I am preserving all rights under [STATE] medical-records-access statutes, which may impose shorter deadlines and lower fee caps than the federal regulation. [If applicable: I have also filed a complaint with the [STATE LICENSURE BOARD or STATE ATTORNEY GENERAL].]

Sincerely,



[COMPLAINANT FULL NAME]

Patient: [PATIENT FULL NAME, if different]
Date of birth: [DOB]
Date of request: [DATE OF REQUEST]

cc:
    [PROVIDER PRIVACY OFFICER, name and address per the provider's Notice of Privacy Practices]
    [STATE LICENSURE BOARD for the provider, if applicable]
    [STATE ATTORNEY GENERAL Consumer Protection, where applicable]

Enclosures: as listed in Section V

Where to file

  • HHS OCR online complaint portal: ocrportal.hhs.gov/ocr/smartscreen/main.jsf, fastest route.
  • OCR by mail: find the right Regional Office (10 nationwide) at hhs.gov/ocr/about-us/contact-us/index.html.
  • State licensure board: for the provider type, state medical board, state board of nursing, state health department. State boards sometimes resolve faster than OCR.
  • State attorney general: if the state's medical-records statute is stronger than the federal floor.

Placeholders and rendering notes

  • The LLM must render only the violation block(s) that match the facts.
  • Always cite specific subsections of 45 CFR § 164.524; OCR responds better to specific regulatory citations than general references to "HIPAA."
  • The 180-day filing deadline runs from when the patient knew or should have known of the violation. For a non-response, that is typically the day the 30-day response window closed.

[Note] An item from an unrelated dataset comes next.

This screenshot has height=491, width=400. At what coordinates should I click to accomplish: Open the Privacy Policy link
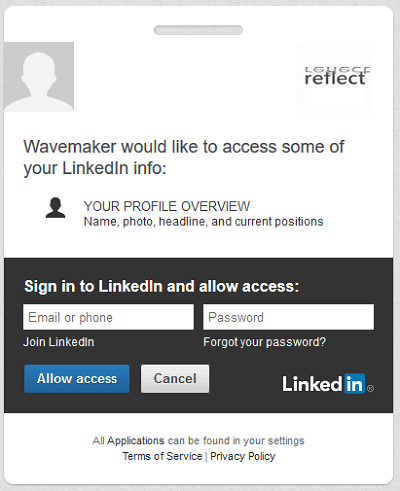point(243,456)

Before filing, try the privacy officer

Every HIPAA-covered entity must designate a privacy officer (45 CFR § 164.530(a)). Sending a copy of this complaint to the provider's privacy officer, with notice that an OCR complaint will follow in [N] days, often resolves the dispute without formal investigation. The provider's Notice of Privacy Practices identifies the privacy officer by name and contact information.

Parallel state law

Most states have a medical-records-access statute that runs alongside HIPAA. Examples:

  • California: Cal. Health & Safety Code § 123100 et seq. 15-day deadline for inpatient records, 5-day for outpatient.
  • Texas: Tex. Occ. Code § 159.005-15 business days, fee capped per the Texas Medical Board schedule.
  • New York: N.Y. Pub. Health Law § 18-10 days, fee capped at $0.75/page.

Where state law is stronger, file under both.

Follow-up

The LLM logs this with action_type = "ocr_hipaa_complaint_filed". OCR typically acknowledges within 30 days; investigations take 6-12 months. The acknowledgment often itself triggers compliance.